Stolen Payment Card Information Is from Turkey, Sold on Joker’s Stash
At first, the seller mentioned two databases, each containing data for 30,000 cards. The price for each card was $3. The announcement also claimed that 85-90% of the cards were valid and came with their card verification value (CVV) numbers. These numbers are very important as they are needed for transactions such as online shopping.
The first two databases carried the names Turkey-Mix-01 and Turkey-Mix-02, and it seems like they originated from the country of Turkey. According to researchers from cybersecurity firm Group-IB, the cards were issues from the top 10 Turkish banks.
There are two other parts of the database which were called “TURKEY-MIX-03-SPECIAL-PRICE-1USD (FRESH SNIFFED CVV) 190.000 cards TURKEY MIX, HIGH VALID 85-90%, uploaded 2019-11-27 (time for refunds: 15 minutes)” and “TURKEY-MIX-04-SPECIAL-PRICE-1USD (FRESH SNIFFED CVV) 205.000 cards TURKEY MIX, HIGH VALID 85-90%”, uploaded 2019-11-27 (time for refunds: 15 minutes). These were uploaded on 27.11.2019.

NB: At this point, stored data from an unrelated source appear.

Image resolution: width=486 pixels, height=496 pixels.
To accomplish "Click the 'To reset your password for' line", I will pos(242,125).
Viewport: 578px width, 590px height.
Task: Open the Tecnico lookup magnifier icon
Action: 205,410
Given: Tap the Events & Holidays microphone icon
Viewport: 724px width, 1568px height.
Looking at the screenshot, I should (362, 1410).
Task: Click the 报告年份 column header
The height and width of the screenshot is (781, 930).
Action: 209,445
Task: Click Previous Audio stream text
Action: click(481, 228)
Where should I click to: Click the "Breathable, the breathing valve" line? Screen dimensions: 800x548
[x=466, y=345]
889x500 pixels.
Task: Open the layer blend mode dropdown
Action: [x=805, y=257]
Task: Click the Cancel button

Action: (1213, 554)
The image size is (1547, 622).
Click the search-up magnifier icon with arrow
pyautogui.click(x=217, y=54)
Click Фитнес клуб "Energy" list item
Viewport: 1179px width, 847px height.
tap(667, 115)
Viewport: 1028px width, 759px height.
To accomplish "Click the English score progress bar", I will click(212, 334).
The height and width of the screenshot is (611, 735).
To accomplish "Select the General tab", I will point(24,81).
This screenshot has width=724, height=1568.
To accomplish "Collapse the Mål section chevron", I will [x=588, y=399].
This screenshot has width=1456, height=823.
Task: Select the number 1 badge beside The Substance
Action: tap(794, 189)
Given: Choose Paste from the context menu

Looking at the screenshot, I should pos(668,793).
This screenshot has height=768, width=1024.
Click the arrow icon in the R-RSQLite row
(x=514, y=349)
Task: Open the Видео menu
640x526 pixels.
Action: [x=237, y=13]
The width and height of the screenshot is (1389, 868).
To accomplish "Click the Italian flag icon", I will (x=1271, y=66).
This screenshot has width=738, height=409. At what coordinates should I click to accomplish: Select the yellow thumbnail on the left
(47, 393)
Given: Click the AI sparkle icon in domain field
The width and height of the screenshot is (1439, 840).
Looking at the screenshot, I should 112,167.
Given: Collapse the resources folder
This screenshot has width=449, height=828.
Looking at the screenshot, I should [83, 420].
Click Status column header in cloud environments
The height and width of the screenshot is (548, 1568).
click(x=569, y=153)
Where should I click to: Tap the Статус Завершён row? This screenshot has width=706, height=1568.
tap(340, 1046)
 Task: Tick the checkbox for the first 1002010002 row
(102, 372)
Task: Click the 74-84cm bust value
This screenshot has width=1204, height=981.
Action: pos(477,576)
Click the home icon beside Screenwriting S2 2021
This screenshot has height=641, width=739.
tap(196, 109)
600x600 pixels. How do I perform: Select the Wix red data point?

“TURKEY-MIX-03” contained about 190,000 records, whereas “TURKEY-MIX-04” contained approximately 205,000 cards. The cards were offered at the price of 1$ each.
This payment card information offered for sale on Joker’s Stash hasn’t appeared on any underground forums prior to these events. Furthermore, card date from Turkey is rarely available, as this is the only big sale of Turkish cards from Turkish banks.
According to Dmitry Shestakov from Group-IB cybercrime research unit, “all the compromised credit and debit cards records in this database were identified as raw cards data also known as “CCs” or “fullz” and contained the following information: card number, expiration date, CVV/CVC, cardholder name as well as some additional info such as email, name and phone number, which, unlike card dumps (the information contained in the magnetic stripe), cannot be obtained through the compromise of offline POS terminals.”
The researchers immediately alerted the Turkish authorities. The source of the payment card details remains unknown.